• [Task directions]
The range runs from the line containing "This screenshot has height=368, width=527." to the last line of the entries. Restate those lines word for word, without the pictures.

• [Stored records]
▬▬▬

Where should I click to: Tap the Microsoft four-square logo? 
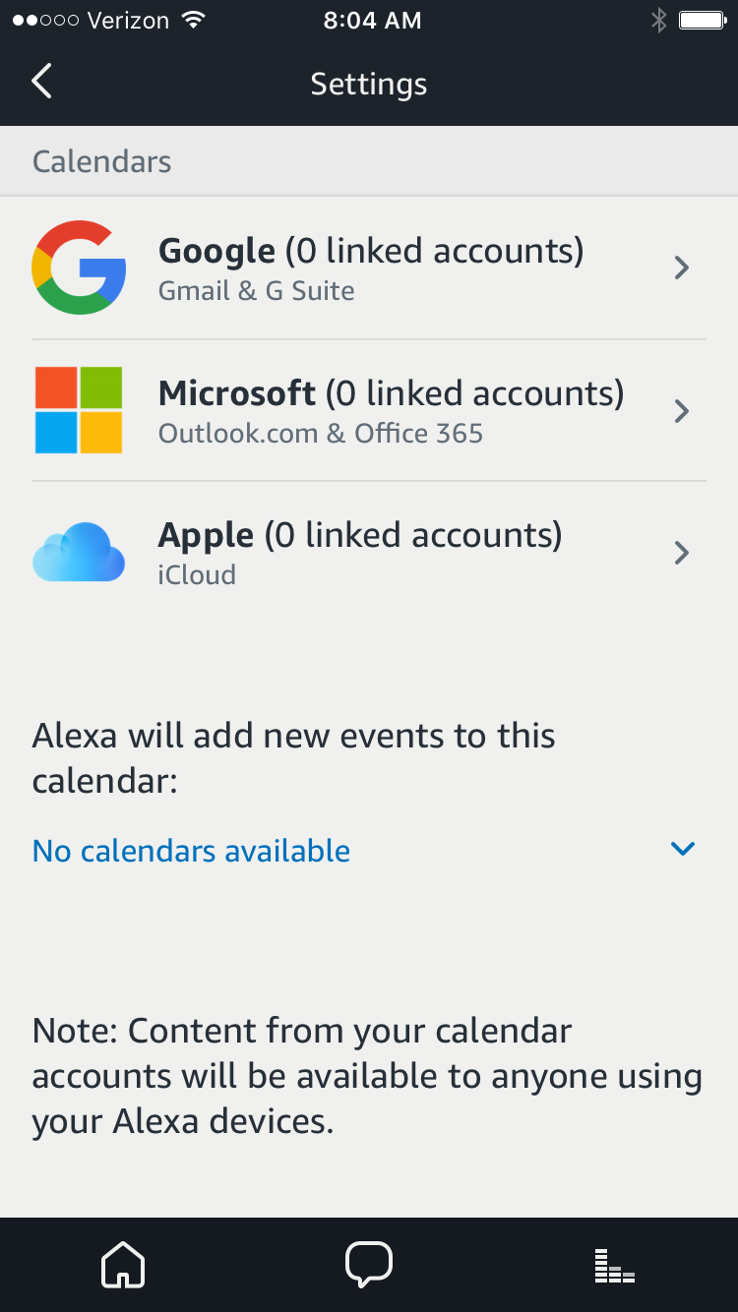[x=79, y=410]
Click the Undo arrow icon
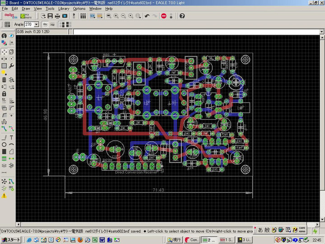Image resolution: width=325 pixels, height=244 pixels. (x=147, y=16)
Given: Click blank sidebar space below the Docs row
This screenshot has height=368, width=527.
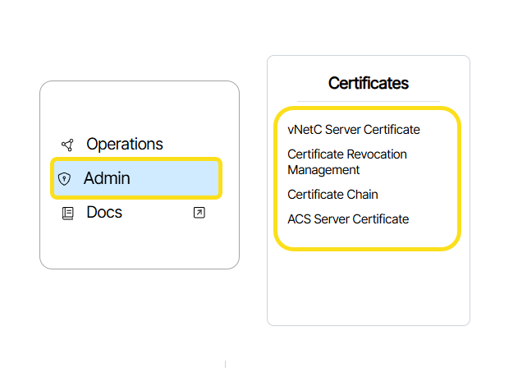Looking at the screenshot, I should pos(140,246).

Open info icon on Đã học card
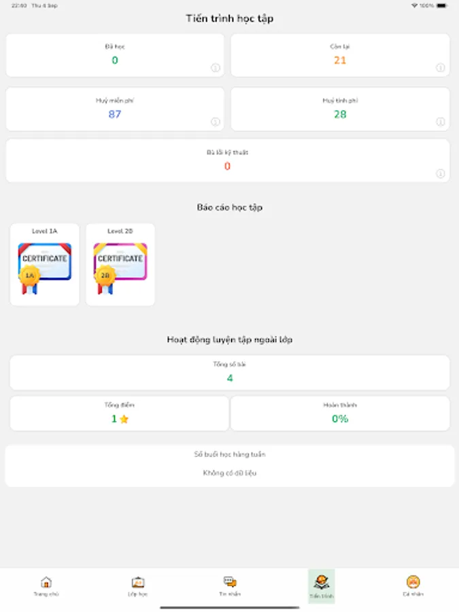point(215,68)
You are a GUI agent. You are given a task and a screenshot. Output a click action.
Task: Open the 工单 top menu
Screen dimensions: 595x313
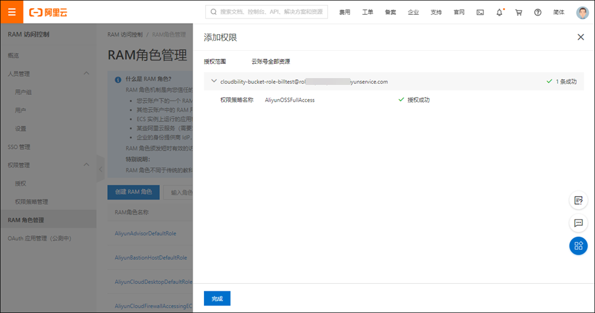(x=368, y=12)
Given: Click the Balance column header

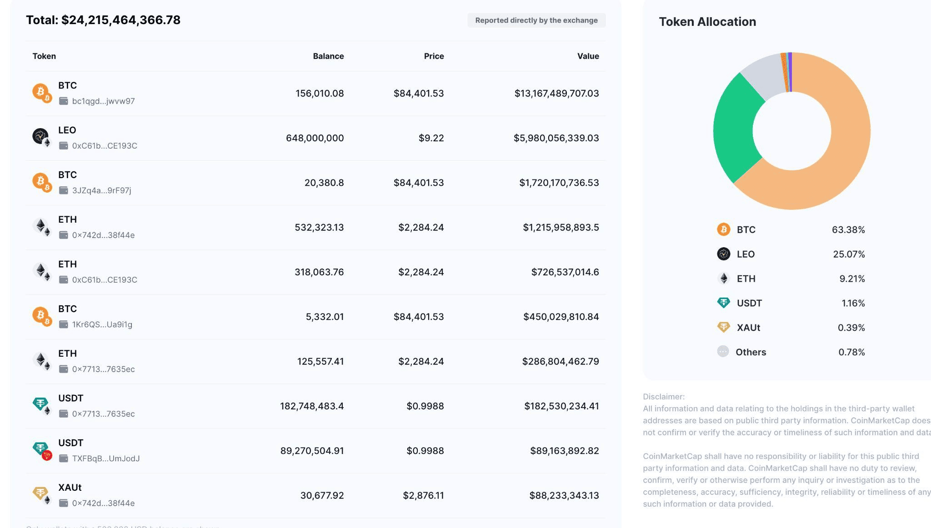Looking at the screenshot, I should click(x=328, y=56).
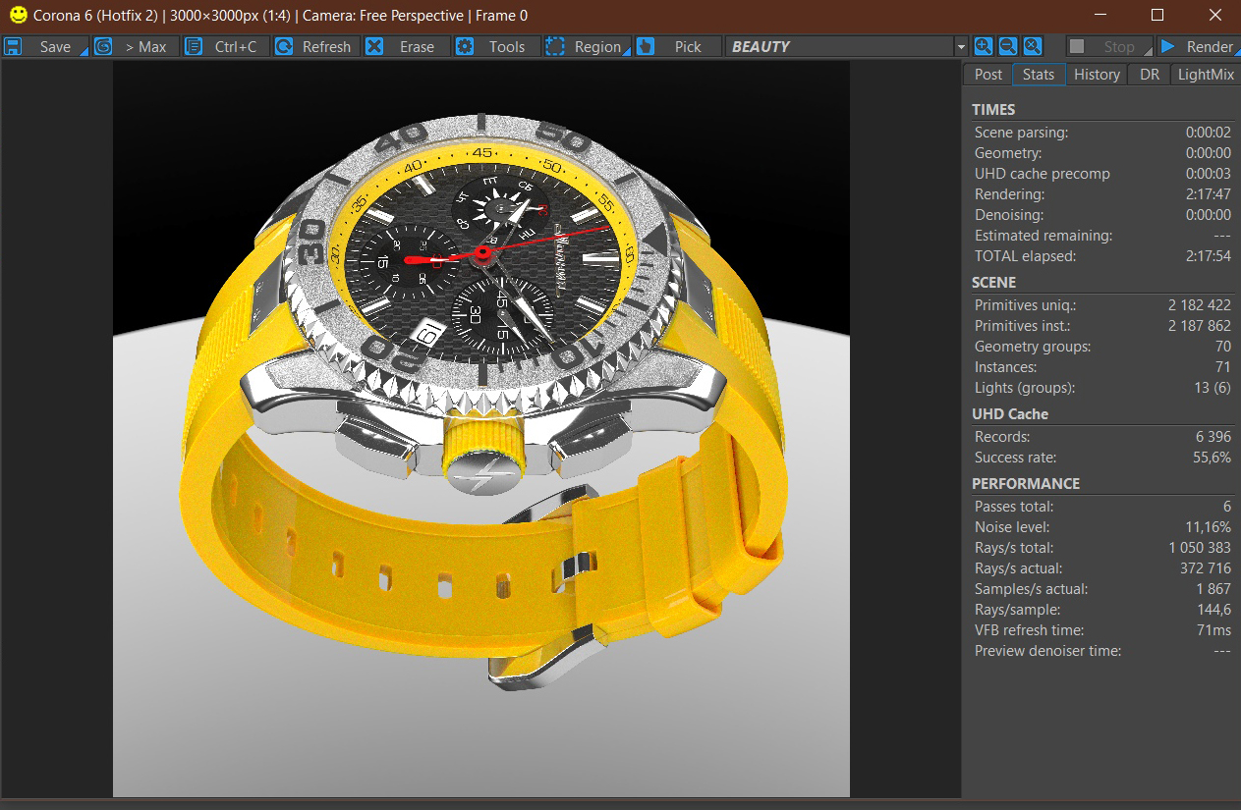This screenshot has width=1241, height=810.
Task: Click the Refresh button
Action: pos(314,46)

▬▬▬

• [Task result]
This screenshot has height=368, width=527.
Looking at the screenshot, I should pos(140,246).

Open info icon on Đã học card
point(215,68)
You are a GUI agent. You are given a task and a screenshot. Output a click action.
Task: Open the 工单 top menu
Screen dimensions: 595x313
(x=368, y=12)
Given: Click the Balance column header

Looking at the screenshot, I should click(x=328, y=56).
This screenshot has width=1241, height=810.
Task: Click the Refresh button
Action: pos(314,46)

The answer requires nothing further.